In a normal season, baseball fans celebrate the weirdness, the strange and the random; they are part of what makes baseball wonderful. And that’s what has made the strange, random happenings in this spate of games so odd to experience. It’s fun that Vince Velasquez recorded three outs and then allowed a home run in the same inning. It’s fun that Chico has played so well, and that a game ended after a single inning. And it’s hard not to feel the positive emotions associated with baseball built up over a lifetime — to be grateful to have this, at least, these sounds and sights.

But then you remember the circumstances that have allowed for us to be watching this bizarre, real-but-not baseball in the middle of the summer: a pandemic that has killed over 140,000 people in the United States, the country wherein this baseball is being played, and where confirmed cases continue to rise daily. Where teams are discussing infection rate as competitive advantage. You look around at the fanless seats, the cardboard cutouts with their permanently smiling faces. The voice of the crowd lasts just a bit too long, fades a bit too fast. There is only so much that baseball can allow you to escape from.

When the 2020 MLB season officially begins tomorrow, there will be no more one-inning games or three-out homers.

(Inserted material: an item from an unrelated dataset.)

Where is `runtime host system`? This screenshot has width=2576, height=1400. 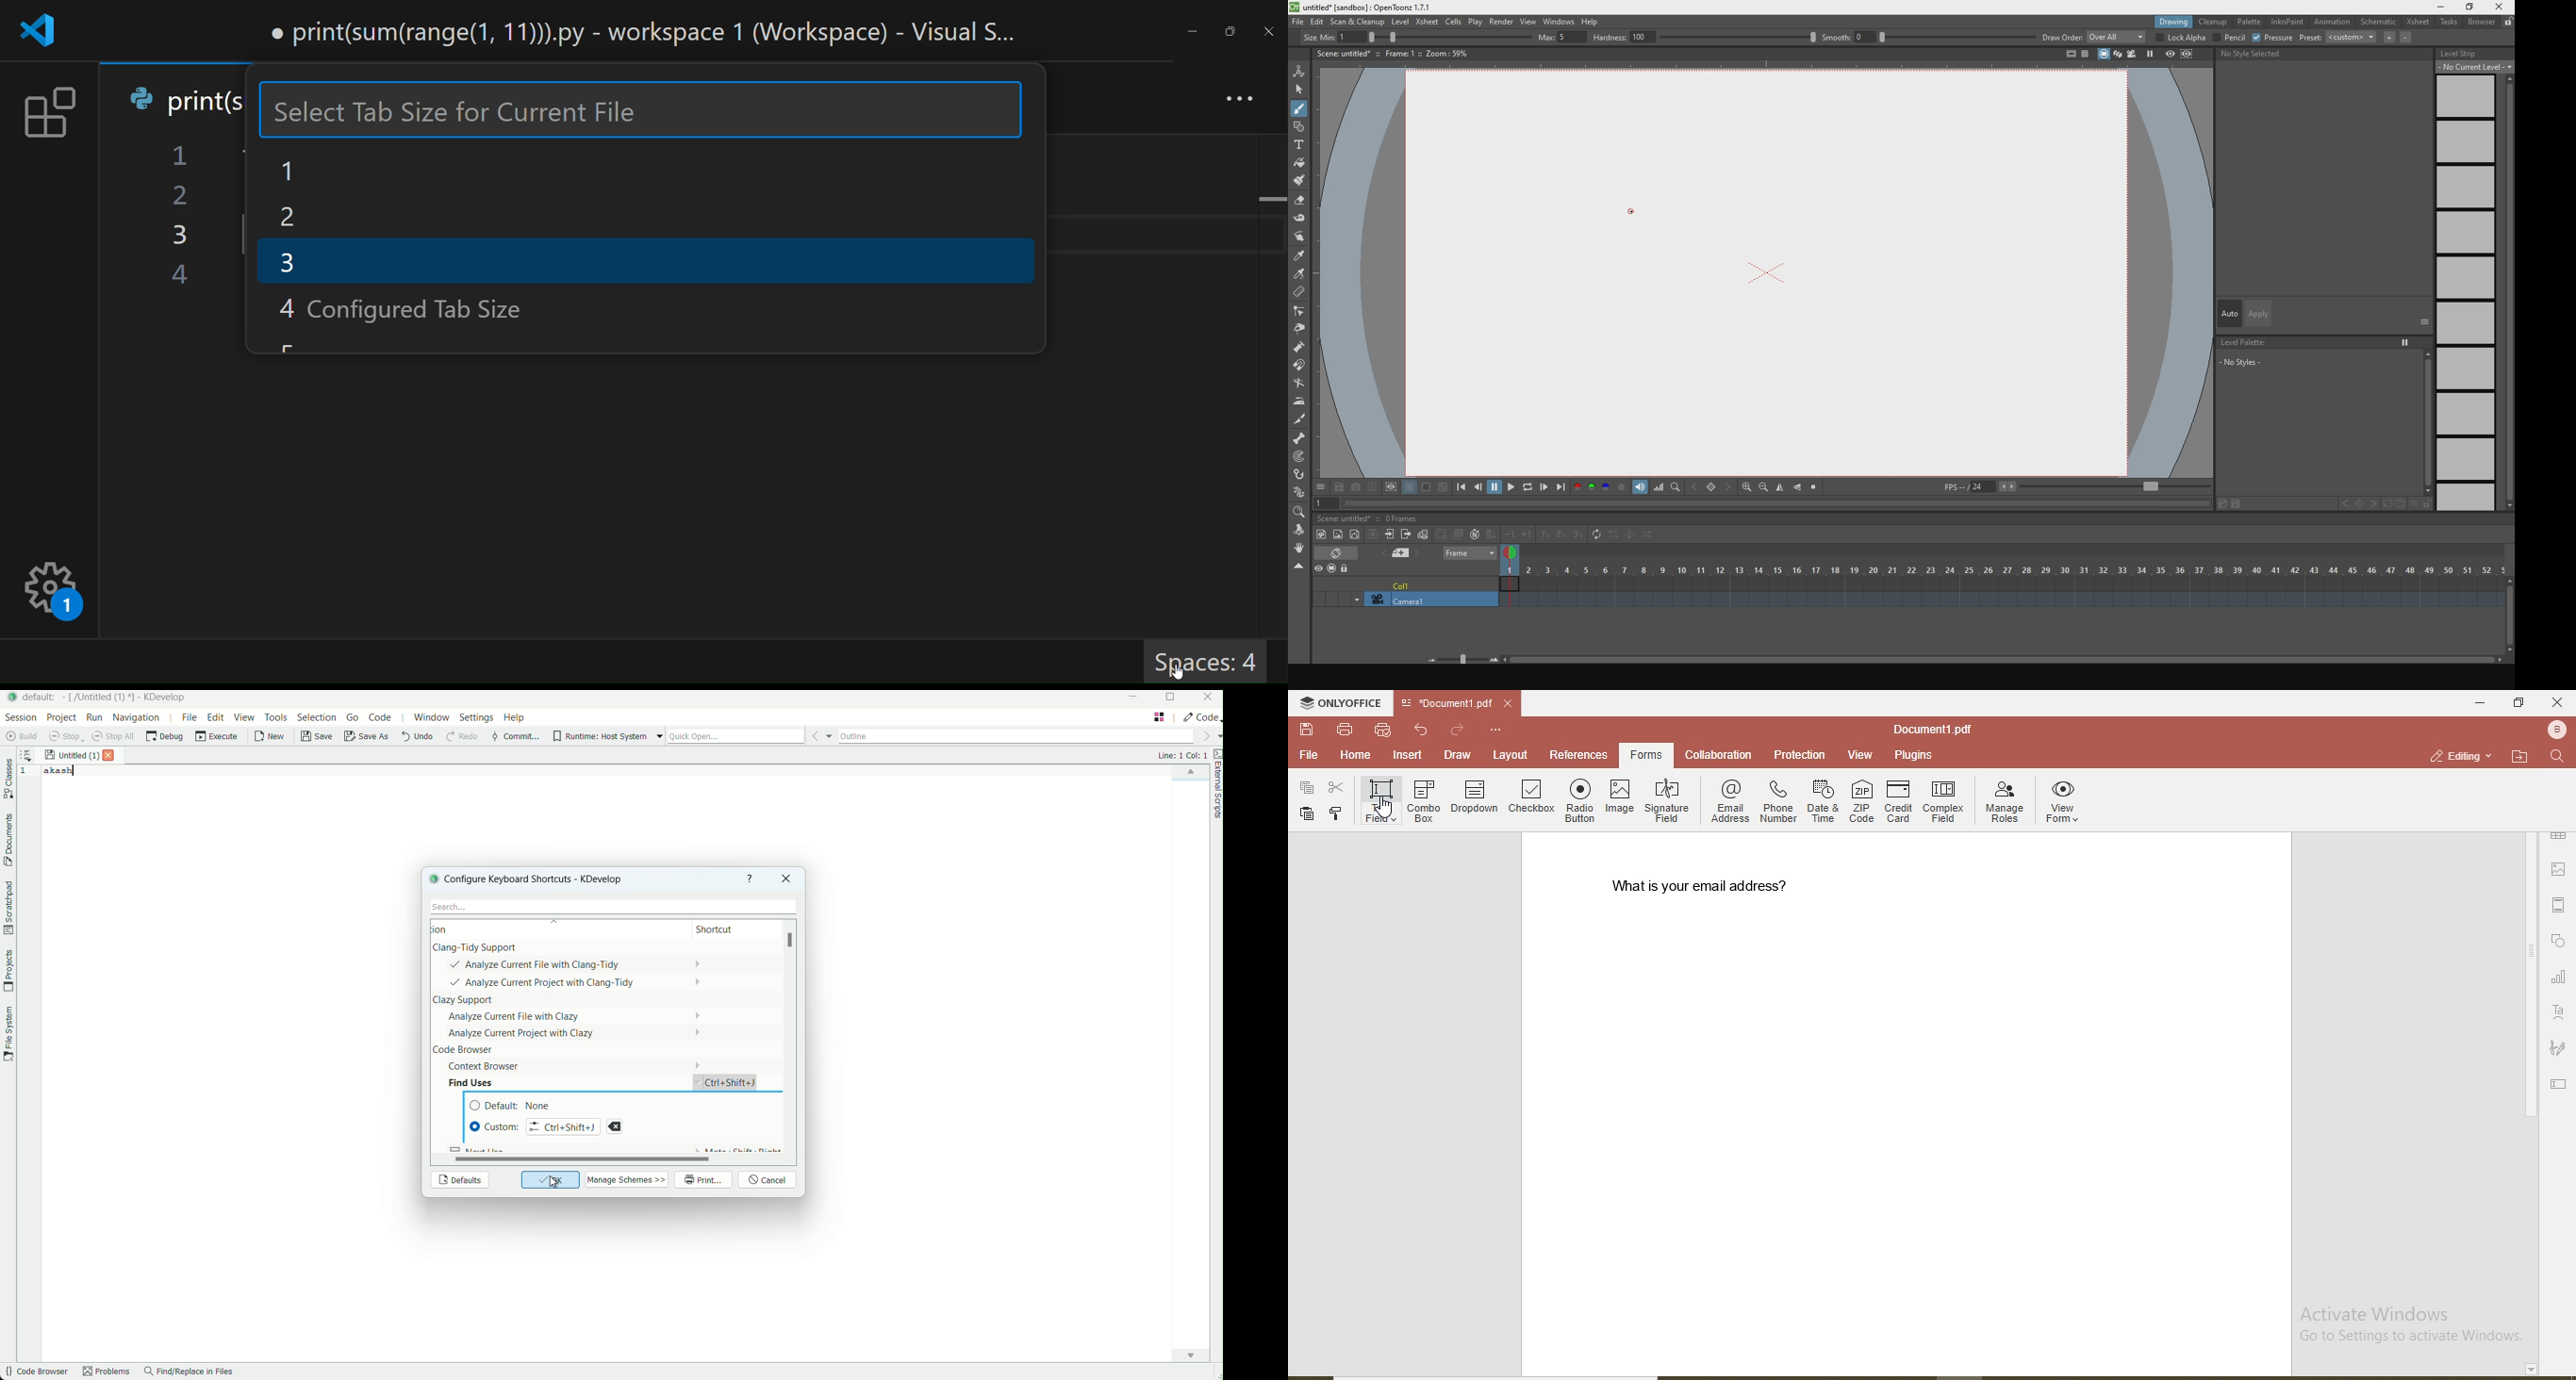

But the feeling of the uncanny, the combination of comfort and discomfort that these exhibition games have introduced — I don’t think that blurry feeling will go away. I think we have to sit with it. That all of this — masks and empty seats, home run trots, testing delays, silly errors, players felled by illness, championships and awards, a country suffering in almost every way possible — is, in 2020, what real baseball is.